Written exercise. Locate each line in the entries below that contains the word "height", and copy every such line in full.

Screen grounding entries
-- START --

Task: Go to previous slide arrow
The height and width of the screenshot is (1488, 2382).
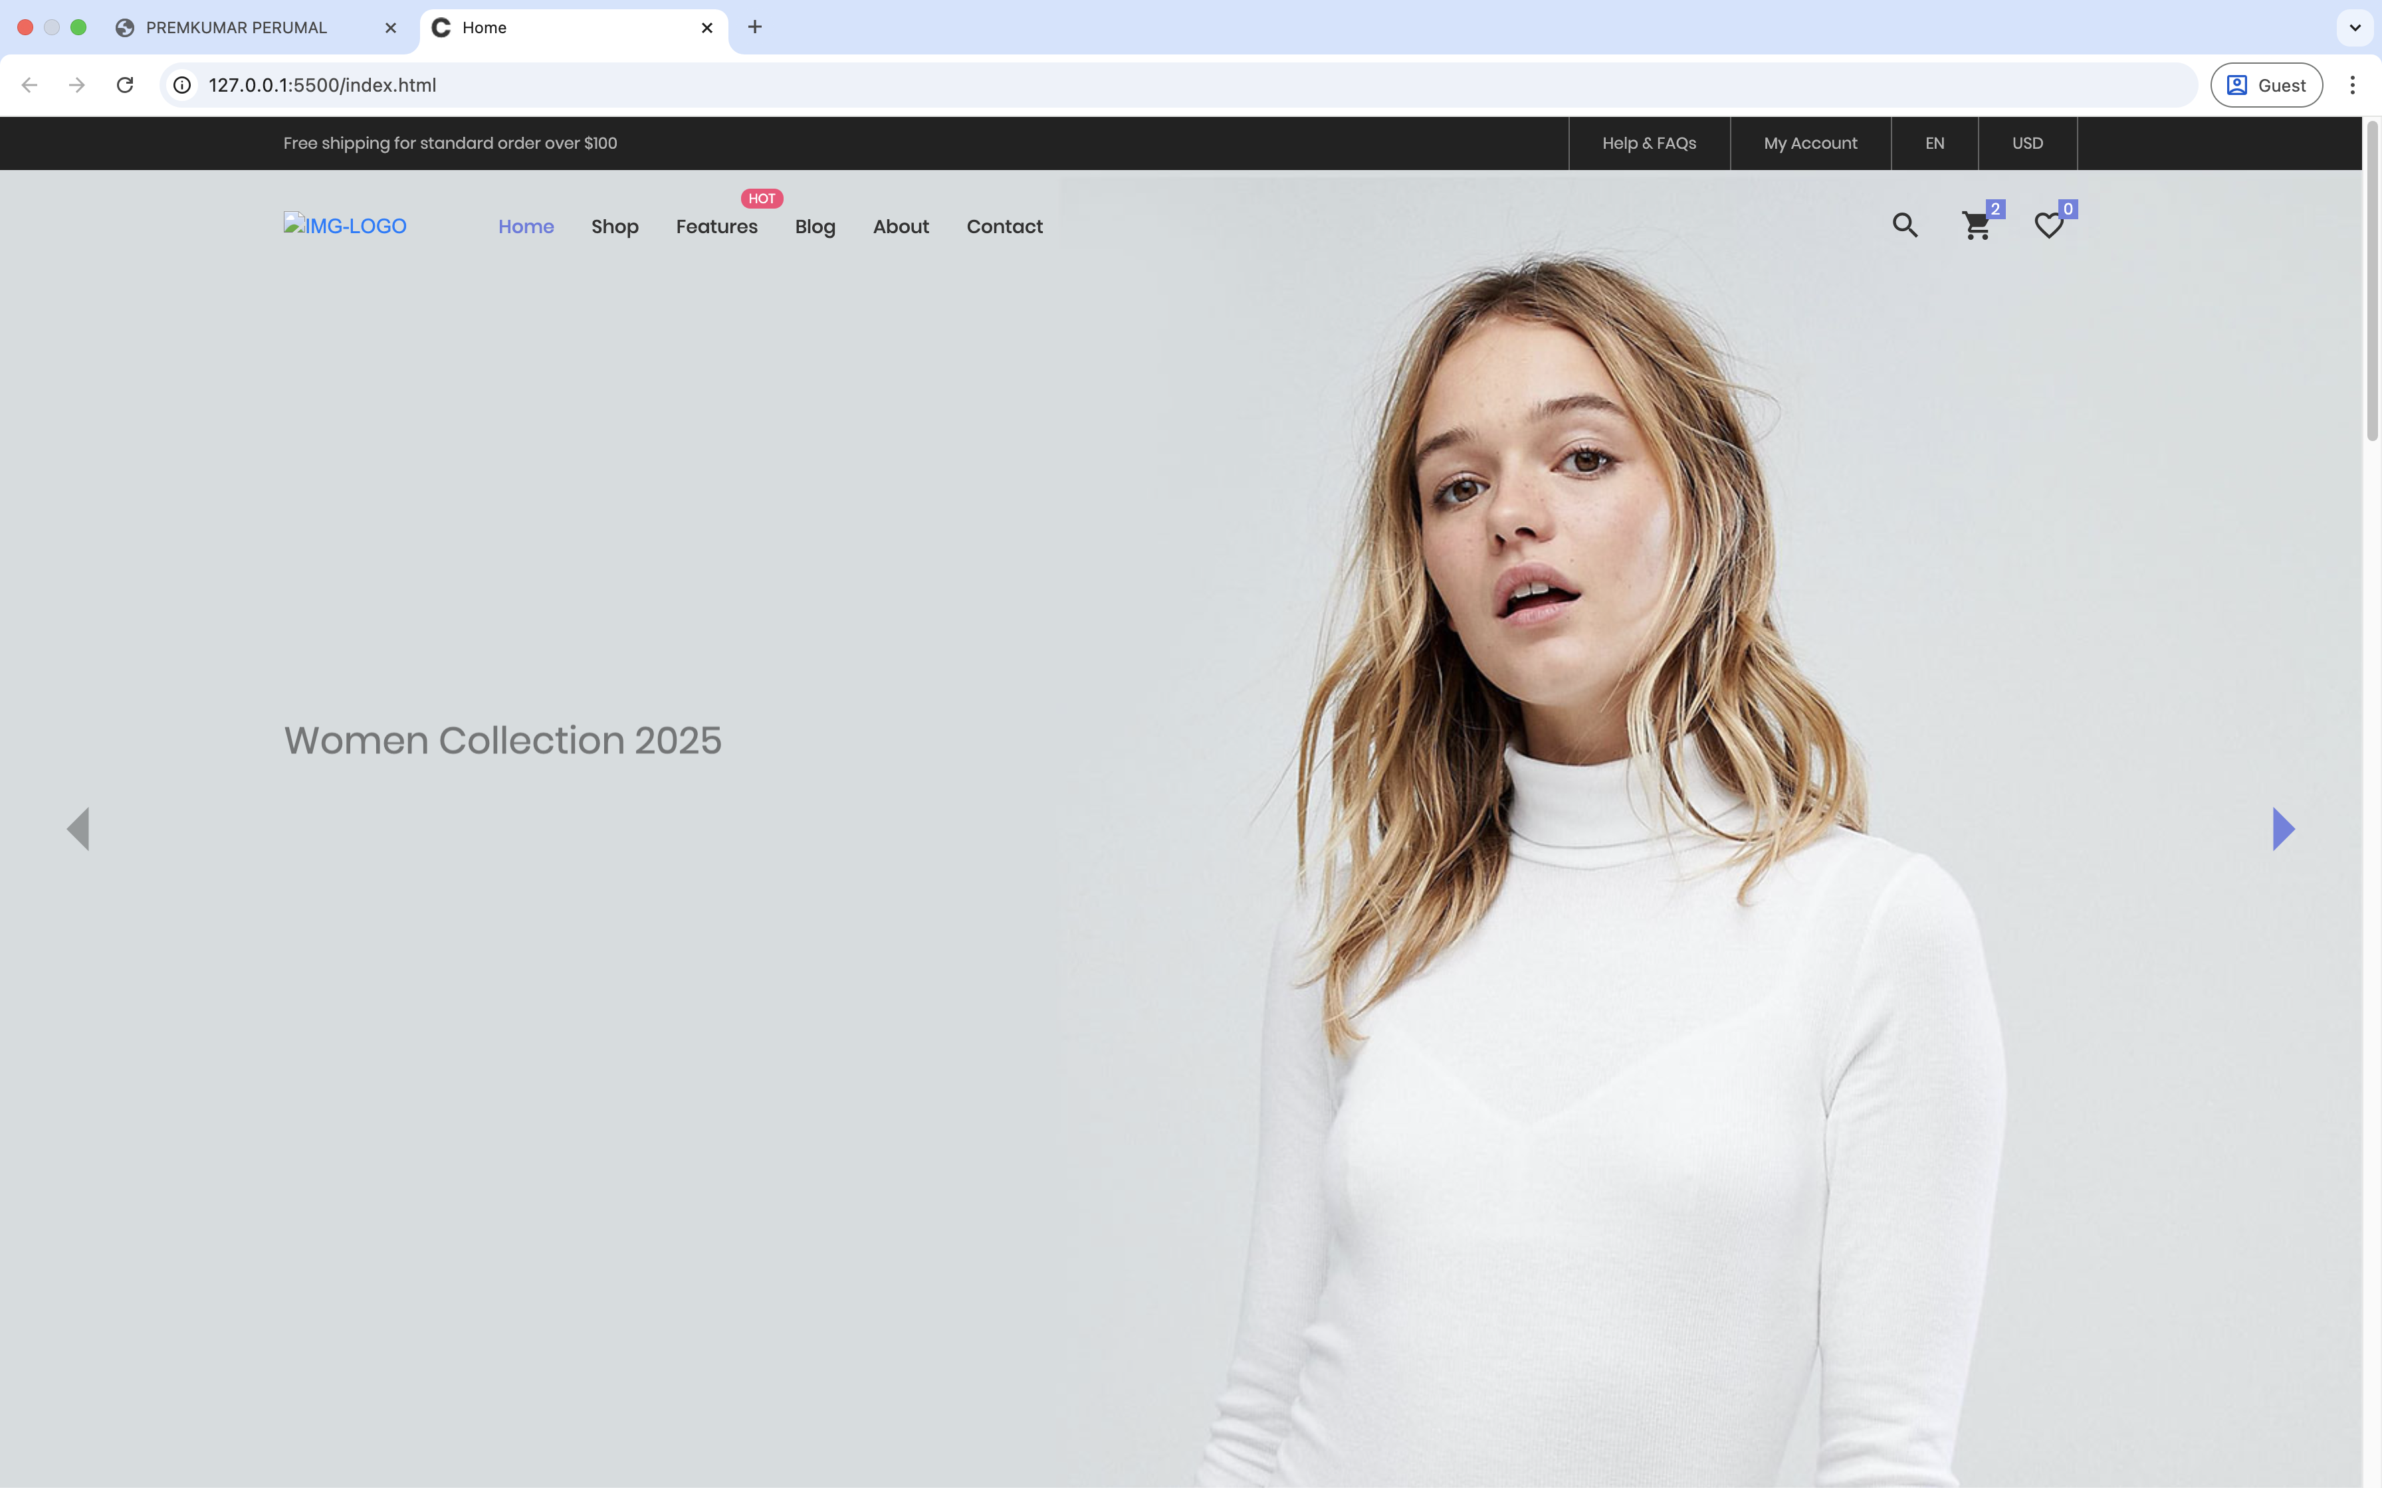Action: tap(79, 829)
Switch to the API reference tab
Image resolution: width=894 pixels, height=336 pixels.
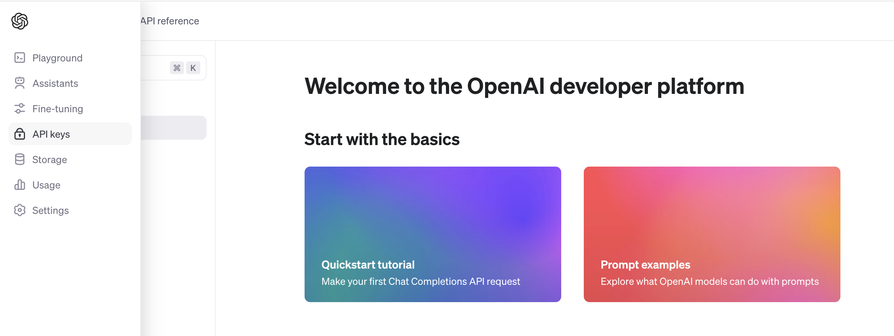(170, 21)
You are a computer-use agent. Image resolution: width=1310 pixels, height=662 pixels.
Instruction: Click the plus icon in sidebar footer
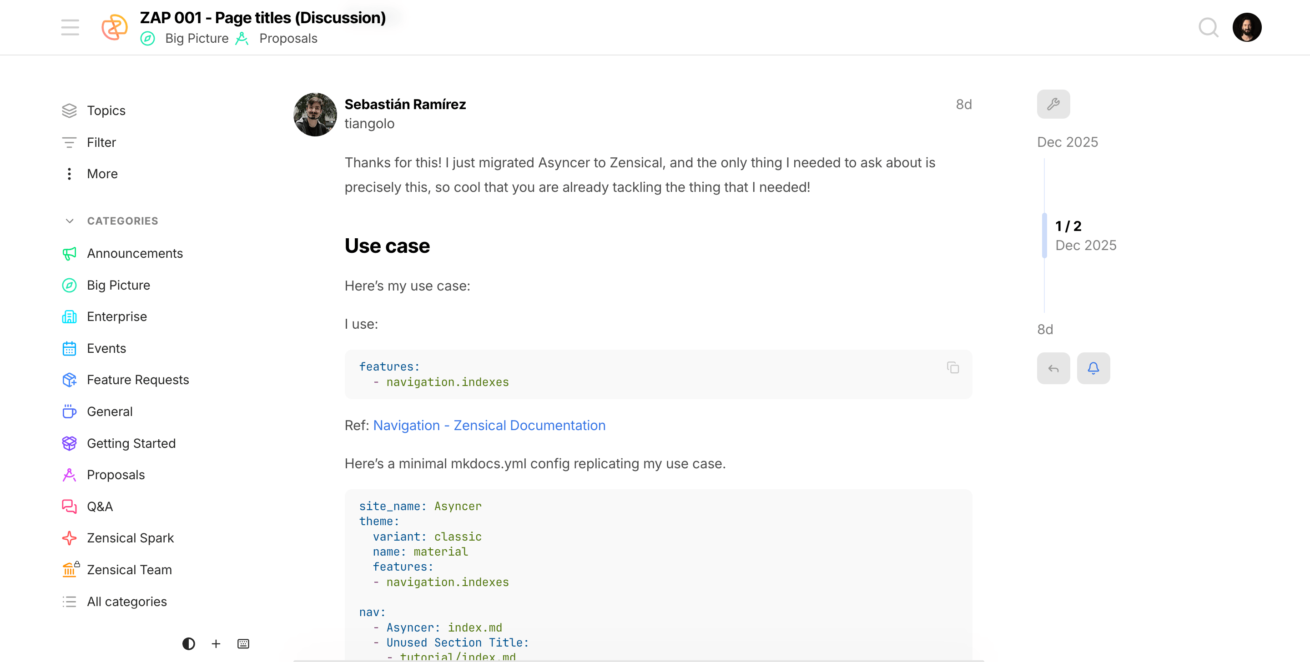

-- END --

Answer to this problem.
The height and width of the screenshot is (1488, 2382).
Image resolution: width=894 pixels, height=336 pixels.
You are a computer-use agent. Image resolution: width=1310 pixels, height=662 pixels.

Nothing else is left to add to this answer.